The study, conducted by psychologists Jason Watson and David Strayer, is now in press for publication later this year in the journal Psychonomic Bulletin and Review.
This finding is important not because it shows that some people can drive well while on the phone—the study confirms that the vast majority cannot—but because it challenges current theories of multitasking. Further research may lead eventually to new understanding of regions of the brain that are responsible for supertaskers' extraordinary performance.
"According to cognitive theory, these individuals ought not to exist," says Watson. "Yet, clearly they do, so we use the supertasker term as a convenient way to describe their exceptional multitasking ability. Given the number of individuals who routinely talk on the phone while driving, one would have hoped that there would be a greater percentage of supertaskers. And while we'd probably all like to think we are the exception to the rule, the odds are overwhelmingly against it. In fact, the odds of being a supertasker are about as good as your chances of flipping a coin and getting five heads in a row."
The researchers assessed the performance of 200 participants over a single task (simulated freeway driving), and again with a second demanding activity added (a cell phone conversation that involved memorizing words and solving math problems). Performance was then measured in four areas—braking reaction time, following distance, memory, and math execution.
As expected, results showed that for the group, performance suffered across the board while driving and talking on a hands-free cell phone.

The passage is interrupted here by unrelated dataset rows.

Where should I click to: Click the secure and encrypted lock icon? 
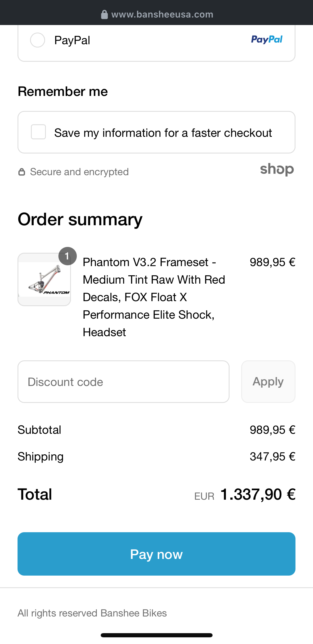(x=21, y=172)
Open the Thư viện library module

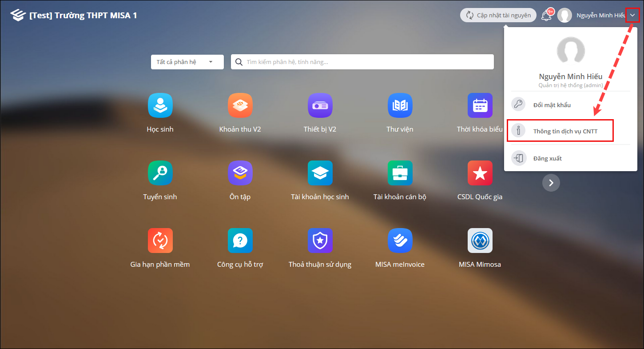pos(400,105)
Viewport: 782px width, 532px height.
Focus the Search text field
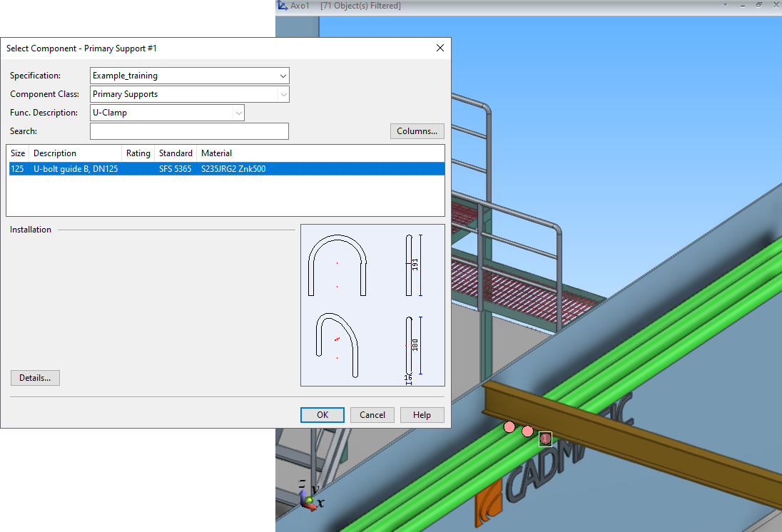pyautogui.click(x=189, y=131)
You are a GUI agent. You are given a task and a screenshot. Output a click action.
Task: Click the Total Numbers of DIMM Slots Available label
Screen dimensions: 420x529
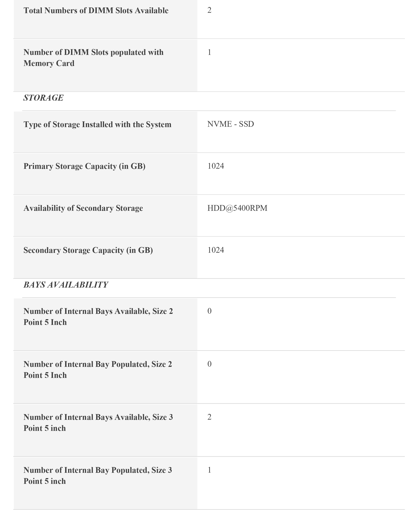click(x=96, y=11)
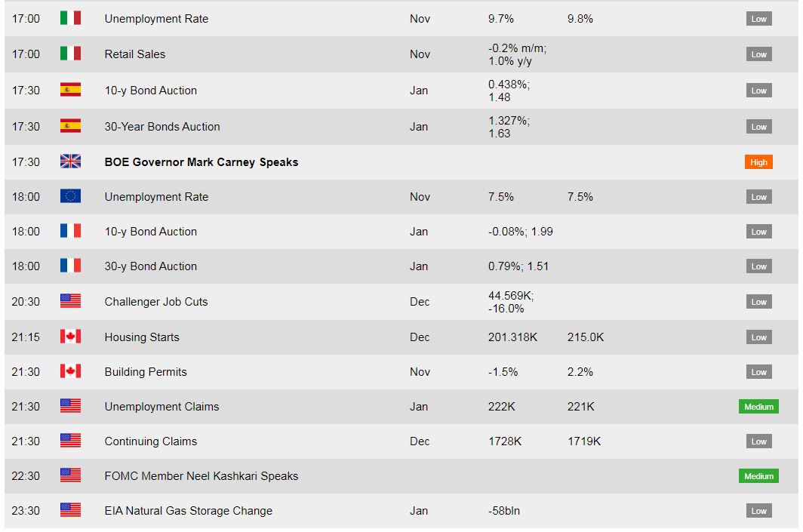
Task: Open the Building Permits event
Action: pos(145,372)
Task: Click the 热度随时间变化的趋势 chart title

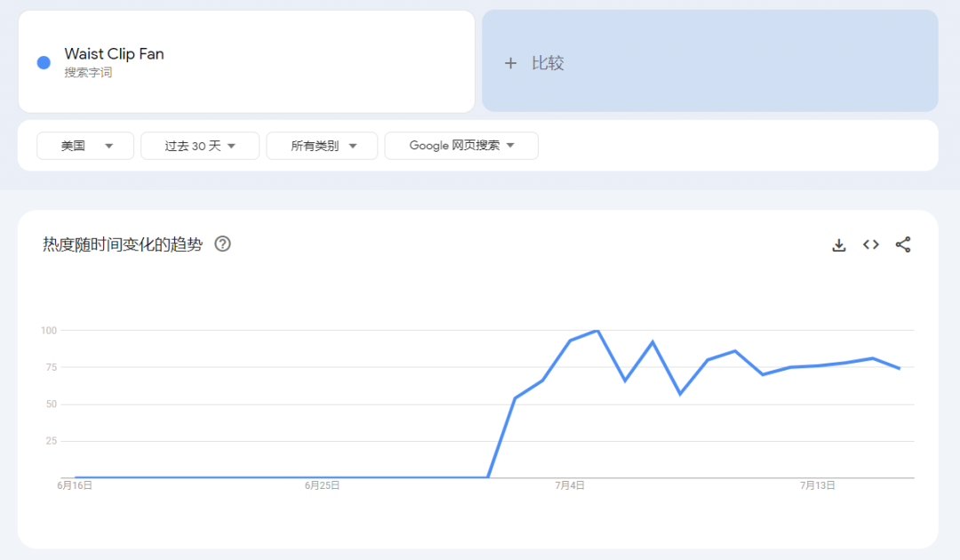Action: tap(123, 244)
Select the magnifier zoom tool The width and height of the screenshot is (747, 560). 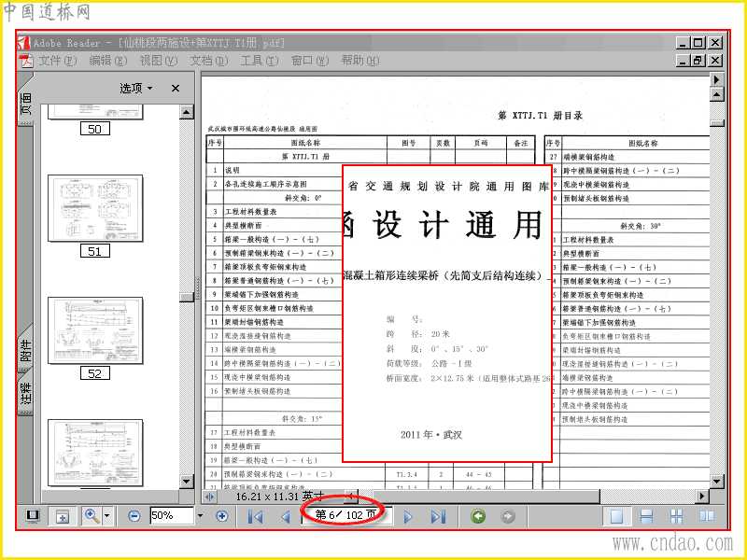(92, 516)
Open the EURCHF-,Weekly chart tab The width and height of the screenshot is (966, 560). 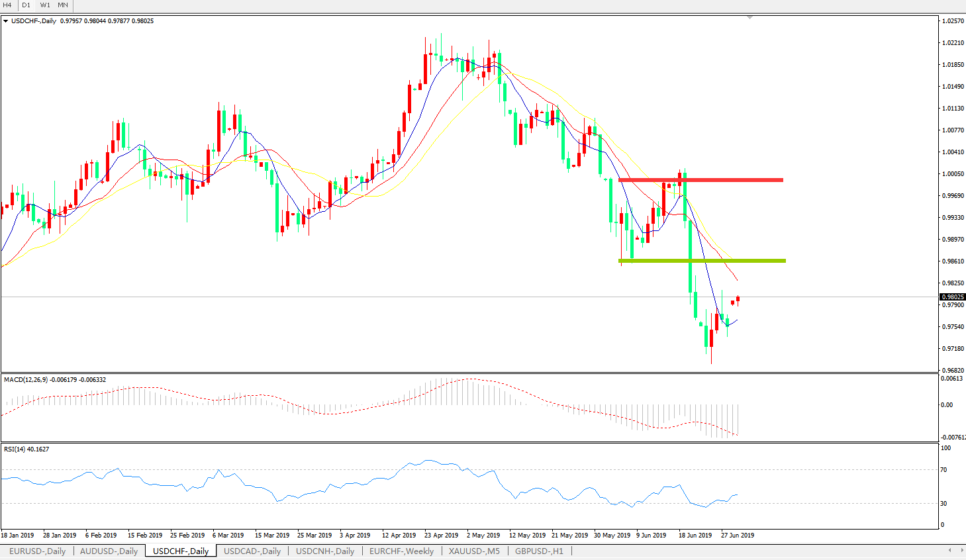click(401, 551)

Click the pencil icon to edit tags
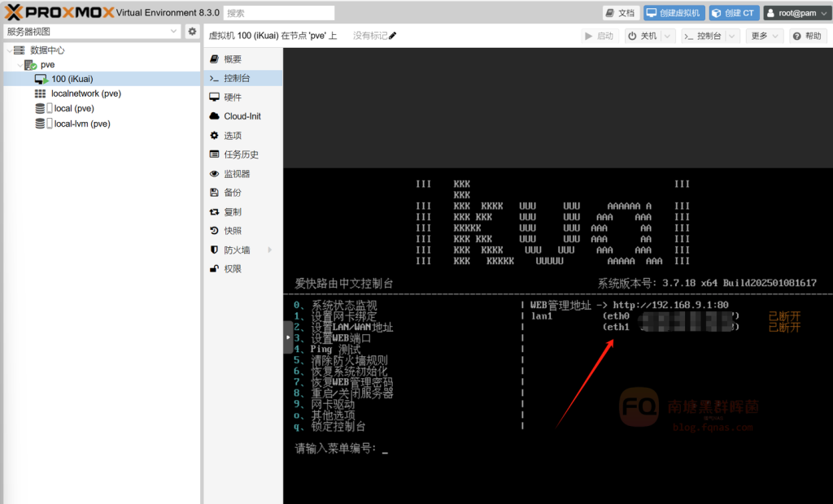tap(393, 36)
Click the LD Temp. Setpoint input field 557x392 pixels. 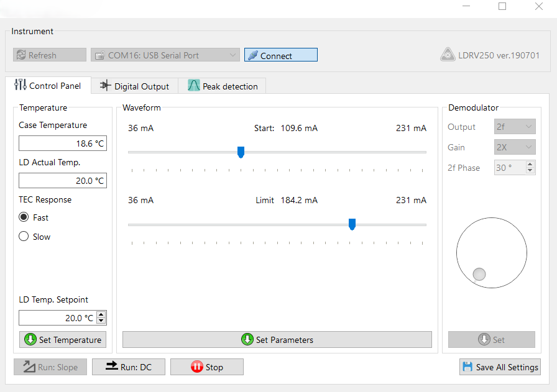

For those who were not supertaskers and who talked on a cell phone while driving the simulators, it took 20 percent longer to hit the brakes when needed and following distances increased 30 percent as the drivers failed to keep pace with simulated traffic while driving. Memory performance declined 11 percent, and the ability to do math problems fell 3 percent.
However, when supertaskers talked while driving, they displayed no change in their normal braking times, following distances or math ability, and their memory abilities actually improved 3 percent.
The results are in line with Strayer's prior studies showing that driving performance routinely declines under "dual-task conditions"—namely talking on a cell phone while driving—and is comparable to the impairment seen in drunken drivers.
Yet contrary to current understanding in this area, the small number of supertaskers showed no impairment on the measurements of either driving or cell conversation when in combination. Further, researchers found that these individuals' performance even on the single tasks was markedly better than the control group.
"There is clearly something special about the supertaskers," says Strayer. "Why can they do something that most of us cannot? Psychologists may need to rethink what they know about multitasking in light of this new evidence. We may learn from these very rare individuals that the multitasking regions of the brain are different and that there may be a genetic basis for this difference. That is very exciting. Stay tuned."
Watson and Strayer are now studying expert fighter pilots under the assumption that those who can pilot a jet aircraft are also likely to have extraordinary multitasking ability.
The current value society puts on multitasking is relatively new, note the authors. As technology expands throughout our environment and daily lives, it may be that everyone—perhaps even supertaskers—eventually will reach the limits of their ability to divide attention across several tasks.
"As technology spreads, it will be very useful to better understand the brain's processing capabilities, and perhaps to isolate potential markers that predict extraordinary ability, especially for high-performance professions," Watson concludes.